When the company announced its third quarter results in October 2002, for example, it was no surprise that it withdrew its earlier forecast of sales growth for 2002 of between 5% and 10%.
What was more surprising was the company’s point-blank refusal to provide a revised forecast to financial analysts. In a formal statement, SAP explained that it was unable to give guidance because “the overall political
and economic environment is currently too unpredictable”. When pushed for a reason, co-chairman Hasso Plattner’s retort was typically blunt: “Watch CNN.”
For SAP, 2002 has been a year of cost cutting, scaled-back revenue forecasts and a marketing strategy that focuses more closely on near-term service and product launches than on long-range predictions and announcements.
This is not to say that SAP is having trouble riding out the IT spending downturn. In fact, it appears to be doing better than many other software companies. Third quarter sales at the company rose only slightly to EU1.7 billion, from EU1.65 billion in the third quarter of 2001, while software licence revenue fell 3% to EU435 million, from EU447 million in the same quarter a year earlier.
But financial analysts were still impressed. David Clayton, head of European technology research at Credit Suisse First Boston, was bullish. “I view these as extremely good numbers,” he told the Wall Street Journal. Moreover, by cutting operating expenses by 8% in the third quarter SAP was able to post a more than five-fold rise in net profits to EU202 million, from EU37 million a year earlier.
So what is SAP’s strategy for the remainder of the year and into 2003? One thing is clear: it plans to focus far more acutely on selling add-on software to its installed base of customers, rather than pitching to new prospects.
This much was made clear at the company’s recent Sapphire user event in Lisbon, Portugal. SAP used the event primarily to familiarise existing customers with a new product family, SAP xApps – a series of applications intended to fulfil specific business processes that can take data from a variety of SAP modules, as well as third party software.
The purpose of these applications, according to SAP, is to “provide a technology solution for people-driven processes that help enterprises execute corporate-wide strategies with greater ease and efficiency.”
The first product in the xApps portfolio, Resource and Program Management (xRPM), is scheduled to ship in December 2002. Another product, the SAP Employee Productivity Suite, will be rolled into the suite and renamed xEP in early 2003, when it will be joined by a third xApp that will focus on merger and acquisition activities, outlines to SAP’s UK head of marketing, Peter Robertshaw.
SAP is developing these xApps with a range of partners, including systems integrator Accenture. According to Robertshaw, SAP plans to launch “several hundred” xApps during 2003. He acknowledges that the first sales of xApps are likely to be to existing SAP customers, but adds that the company hopes to sell them to new customers because they offer additional capabilities on top of current products and can also draw data from non-SAP applications.

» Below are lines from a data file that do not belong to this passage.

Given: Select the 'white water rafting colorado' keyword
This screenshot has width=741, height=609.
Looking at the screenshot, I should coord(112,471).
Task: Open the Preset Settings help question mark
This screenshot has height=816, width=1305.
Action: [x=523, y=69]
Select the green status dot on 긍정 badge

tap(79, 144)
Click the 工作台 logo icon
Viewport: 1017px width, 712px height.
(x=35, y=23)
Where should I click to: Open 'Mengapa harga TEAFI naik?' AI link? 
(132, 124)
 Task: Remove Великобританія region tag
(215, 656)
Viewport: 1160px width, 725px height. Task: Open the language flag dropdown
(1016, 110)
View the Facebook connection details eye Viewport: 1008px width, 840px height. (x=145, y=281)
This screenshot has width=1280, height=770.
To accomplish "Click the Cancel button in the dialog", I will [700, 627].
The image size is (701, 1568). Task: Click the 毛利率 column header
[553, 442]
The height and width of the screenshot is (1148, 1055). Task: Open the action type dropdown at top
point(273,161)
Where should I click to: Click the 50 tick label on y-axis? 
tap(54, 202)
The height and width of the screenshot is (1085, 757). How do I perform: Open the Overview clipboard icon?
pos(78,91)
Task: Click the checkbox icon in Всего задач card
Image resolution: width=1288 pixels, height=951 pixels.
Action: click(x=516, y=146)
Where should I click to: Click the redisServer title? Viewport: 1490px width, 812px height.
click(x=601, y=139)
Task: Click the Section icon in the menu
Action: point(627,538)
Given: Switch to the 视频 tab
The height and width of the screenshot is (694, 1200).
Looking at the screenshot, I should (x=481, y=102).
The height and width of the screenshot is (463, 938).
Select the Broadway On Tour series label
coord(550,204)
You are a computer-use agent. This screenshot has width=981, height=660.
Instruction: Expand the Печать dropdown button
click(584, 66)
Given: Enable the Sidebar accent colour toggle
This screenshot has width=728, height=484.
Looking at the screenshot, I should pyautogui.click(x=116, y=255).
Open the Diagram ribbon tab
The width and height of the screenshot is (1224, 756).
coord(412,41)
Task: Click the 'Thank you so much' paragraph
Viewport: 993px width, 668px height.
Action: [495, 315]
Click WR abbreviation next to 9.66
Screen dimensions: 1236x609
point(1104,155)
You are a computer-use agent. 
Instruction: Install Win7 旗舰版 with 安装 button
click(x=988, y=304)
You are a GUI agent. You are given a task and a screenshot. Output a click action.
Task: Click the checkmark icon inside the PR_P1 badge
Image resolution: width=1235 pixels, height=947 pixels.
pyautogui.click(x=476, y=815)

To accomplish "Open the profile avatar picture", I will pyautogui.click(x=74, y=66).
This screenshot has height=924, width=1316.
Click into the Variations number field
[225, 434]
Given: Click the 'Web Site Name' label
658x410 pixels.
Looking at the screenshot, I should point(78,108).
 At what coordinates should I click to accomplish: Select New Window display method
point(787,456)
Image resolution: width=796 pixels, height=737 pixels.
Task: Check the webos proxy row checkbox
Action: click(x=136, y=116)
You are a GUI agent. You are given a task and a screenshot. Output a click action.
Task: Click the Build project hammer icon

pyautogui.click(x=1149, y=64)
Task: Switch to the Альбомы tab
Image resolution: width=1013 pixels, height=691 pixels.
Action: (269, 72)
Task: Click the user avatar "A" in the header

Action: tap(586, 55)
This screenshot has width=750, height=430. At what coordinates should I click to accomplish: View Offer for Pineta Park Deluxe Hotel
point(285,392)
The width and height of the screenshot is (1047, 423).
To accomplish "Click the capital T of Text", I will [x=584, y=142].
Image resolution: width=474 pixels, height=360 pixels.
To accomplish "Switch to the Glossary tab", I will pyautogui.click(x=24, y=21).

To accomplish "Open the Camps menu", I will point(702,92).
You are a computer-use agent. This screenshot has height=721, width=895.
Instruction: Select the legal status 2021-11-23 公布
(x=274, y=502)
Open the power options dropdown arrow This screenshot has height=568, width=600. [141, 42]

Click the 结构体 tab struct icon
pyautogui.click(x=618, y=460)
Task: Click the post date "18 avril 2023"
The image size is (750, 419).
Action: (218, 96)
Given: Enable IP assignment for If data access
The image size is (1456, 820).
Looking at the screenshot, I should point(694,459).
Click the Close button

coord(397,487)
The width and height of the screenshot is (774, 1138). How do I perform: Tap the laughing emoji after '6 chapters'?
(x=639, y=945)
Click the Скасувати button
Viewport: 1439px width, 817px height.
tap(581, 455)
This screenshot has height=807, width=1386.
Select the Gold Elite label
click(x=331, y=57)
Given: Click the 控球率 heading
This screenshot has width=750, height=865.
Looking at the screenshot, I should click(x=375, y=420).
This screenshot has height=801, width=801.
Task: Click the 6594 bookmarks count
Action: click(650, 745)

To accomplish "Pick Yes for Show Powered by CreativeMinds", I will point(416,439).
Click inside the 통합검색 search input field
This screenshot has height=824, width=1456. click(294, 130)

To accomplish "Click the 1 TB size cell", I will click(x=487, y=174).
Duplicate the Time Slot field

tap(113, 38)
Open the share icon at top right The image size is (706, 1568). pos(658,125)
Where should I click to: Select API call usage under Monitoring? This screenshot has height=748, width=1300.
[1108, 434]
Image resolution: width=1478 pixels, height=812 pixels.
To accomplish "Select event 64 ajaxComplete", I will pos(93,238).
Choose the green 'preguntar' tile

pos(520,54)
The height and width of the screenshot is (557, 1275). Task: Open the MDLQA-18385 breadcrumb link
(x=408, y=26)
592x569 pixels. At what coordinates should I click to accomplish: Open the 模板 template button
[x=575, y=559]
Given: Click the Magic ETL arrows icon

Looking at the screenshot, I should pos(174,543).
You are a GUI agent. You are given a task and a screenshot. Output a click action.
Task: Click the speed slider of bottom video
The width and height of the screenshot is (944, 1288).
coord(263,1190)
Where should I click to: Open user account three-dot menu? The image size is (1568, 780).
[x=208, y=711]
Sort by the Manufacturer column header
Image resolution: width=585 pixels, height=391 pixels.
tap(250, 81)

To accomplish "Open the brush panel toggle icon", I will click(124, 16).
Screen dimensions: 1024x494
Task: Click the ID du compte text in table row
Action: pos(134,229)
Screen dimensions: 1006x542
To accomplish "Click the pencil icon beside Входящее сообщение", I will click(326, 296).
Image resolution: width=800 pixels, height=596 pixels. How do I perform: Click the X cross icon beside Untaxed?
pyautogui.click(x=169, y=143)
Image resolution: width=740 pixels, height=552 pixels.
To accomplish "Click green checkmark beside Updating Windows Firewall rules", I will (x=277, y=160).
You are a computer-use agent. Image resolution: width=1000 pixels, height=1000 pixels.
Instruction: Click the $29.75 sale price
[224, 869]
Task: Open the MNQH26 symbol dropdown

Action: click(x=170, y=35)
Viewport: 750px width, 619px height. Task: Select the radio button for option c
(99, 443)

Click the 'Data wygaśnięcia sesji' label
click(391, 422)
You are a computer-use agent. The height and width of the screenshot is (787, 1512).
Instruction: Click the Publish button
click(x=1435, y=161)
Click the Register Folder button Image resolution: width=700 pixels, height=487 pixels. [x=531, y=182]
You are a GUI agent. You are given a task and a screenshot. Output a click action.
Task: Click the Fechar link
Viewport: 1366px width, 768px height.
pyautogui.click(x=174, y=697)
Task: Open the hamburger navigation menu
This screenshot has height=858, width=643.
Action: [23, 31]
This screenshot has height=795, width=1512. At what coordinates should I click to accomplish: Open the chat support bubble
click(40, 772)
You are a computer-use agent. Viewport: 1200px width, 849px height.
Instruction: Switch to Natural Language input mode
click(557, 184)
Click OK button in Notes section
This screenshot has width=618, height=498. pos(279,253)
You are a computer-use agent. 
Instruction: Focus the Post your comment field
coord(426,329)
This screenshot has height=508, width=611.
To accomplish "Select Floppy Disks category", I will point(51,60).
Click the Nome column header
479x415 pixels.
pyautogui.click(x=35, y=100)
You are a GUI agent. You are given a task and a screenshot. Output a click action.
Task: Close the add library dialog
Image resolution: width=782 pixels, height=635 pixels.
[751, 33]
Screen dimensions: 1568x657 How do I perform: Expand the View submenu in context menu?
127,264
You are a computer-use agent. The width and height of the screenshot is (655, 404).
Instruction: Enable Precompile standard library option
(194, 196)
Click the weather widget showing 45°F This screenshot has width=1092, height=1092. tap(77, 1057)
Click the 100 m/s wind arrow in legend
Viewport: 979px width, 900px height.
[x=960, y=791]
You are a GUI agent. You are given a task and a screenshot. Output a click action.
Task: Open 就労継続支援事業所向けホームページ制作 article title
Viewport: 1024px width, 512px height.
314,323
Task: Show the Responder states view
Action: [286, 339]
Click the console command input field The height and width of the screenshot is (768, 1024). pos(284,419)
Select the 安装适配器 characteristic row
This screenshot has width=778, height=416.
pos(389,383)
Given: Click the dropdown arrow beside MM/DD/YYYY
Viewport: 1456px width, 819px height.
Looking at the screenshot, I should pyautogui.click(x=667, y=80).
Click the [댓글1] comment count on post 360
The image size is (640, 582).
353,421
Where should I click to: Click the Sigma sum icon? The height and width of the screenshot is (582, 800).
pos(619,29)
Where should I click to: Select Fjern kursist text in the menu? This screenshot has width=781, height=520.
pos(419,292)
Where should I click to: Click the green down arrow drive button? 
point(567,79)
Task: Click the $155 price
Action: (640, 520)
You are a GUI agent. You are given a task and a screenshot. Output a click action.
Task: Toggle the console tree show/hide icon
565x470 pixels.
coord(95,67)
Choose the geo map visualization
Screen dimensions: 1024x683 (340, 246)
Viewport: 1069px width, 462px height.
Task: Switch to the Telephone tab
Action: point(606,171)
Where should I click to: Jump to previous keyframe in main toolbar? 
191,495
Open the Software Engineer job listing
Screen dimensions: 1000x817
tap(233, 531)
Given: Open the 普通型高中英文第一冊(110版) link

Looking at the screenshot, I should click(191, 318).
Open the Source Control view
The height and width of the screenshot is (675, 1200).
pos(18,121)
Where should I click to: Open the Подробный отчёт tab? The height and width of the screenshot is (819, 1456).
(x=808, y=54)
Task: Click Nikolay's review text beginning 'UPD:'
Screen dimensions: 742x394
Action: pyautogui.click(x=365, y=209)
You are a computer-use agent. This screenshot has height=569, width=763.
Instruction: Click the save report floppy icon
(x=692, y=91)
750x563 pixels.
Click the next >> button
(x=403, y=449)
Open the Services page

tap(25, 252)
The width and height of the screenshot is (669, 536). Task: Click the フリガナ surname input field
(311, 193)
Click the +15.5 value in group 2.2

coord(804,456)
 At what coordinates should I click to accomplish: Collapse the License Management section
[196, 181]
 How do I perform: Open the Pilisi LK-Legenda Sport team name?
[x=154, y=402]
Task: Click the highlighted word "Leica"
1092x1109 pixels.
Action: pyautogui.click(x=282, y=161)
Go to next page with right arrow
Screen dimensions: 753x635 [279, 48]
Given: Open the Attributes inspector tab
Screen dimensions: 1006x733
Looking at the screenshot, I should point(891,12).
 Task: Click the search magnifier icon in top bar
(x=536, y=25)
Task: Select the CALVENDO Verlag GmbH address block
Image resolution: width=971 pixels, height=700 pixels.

SAP is also pinning much of its optimism for growth in 2003 on its customer relationship management (CRM) software. The company’s third quarter results demonstrate that there is certainly opportunity for expansion in this area. While SAP reported shrinking revenues for its business intelligence, portal, supplier relationship management and B2B exchange products during the quarter, sales of CRM software soared 19% year-over-year, and now represent about a fifth of total licence revenue.
To that end, the company recently release the latest version of mySAP CRM in late October 2002 and the product has been well-received by analysts, such as AMR Research’s Kevin Lucas. “Sporting a new graphical user interface, mySAP CRM 3.1 at last achieves standardisation across the entire suite. It looks to be a big improvement, but the real test will be early implementations that show whether standardisation produces an awkward visual straightjacket or an intuitive interface,” says Lucas.
Bruce Richardson, research director at AMR Research, argues that given the outlook for 2003, SAP’s management is right to adopt a cautious strategy focused on its installed base – and, if necessary, only on those at the very high end of its considerable existing customer roll call.
“Given the likelihood of another slow year [in 2003], my bet is that SAP intends to put its attention on its largest customers. My immediate guess is that [its] 500 or 1,000 largest accounts could each be worth several million in incremental spend over the next 12 to 18 months in services and applications revenue,” says Richardson.
If that is the case, perhaps SAP does not need to rely on the type of flamboyant marketing tactics that attract new customers in order to remain on its steady course.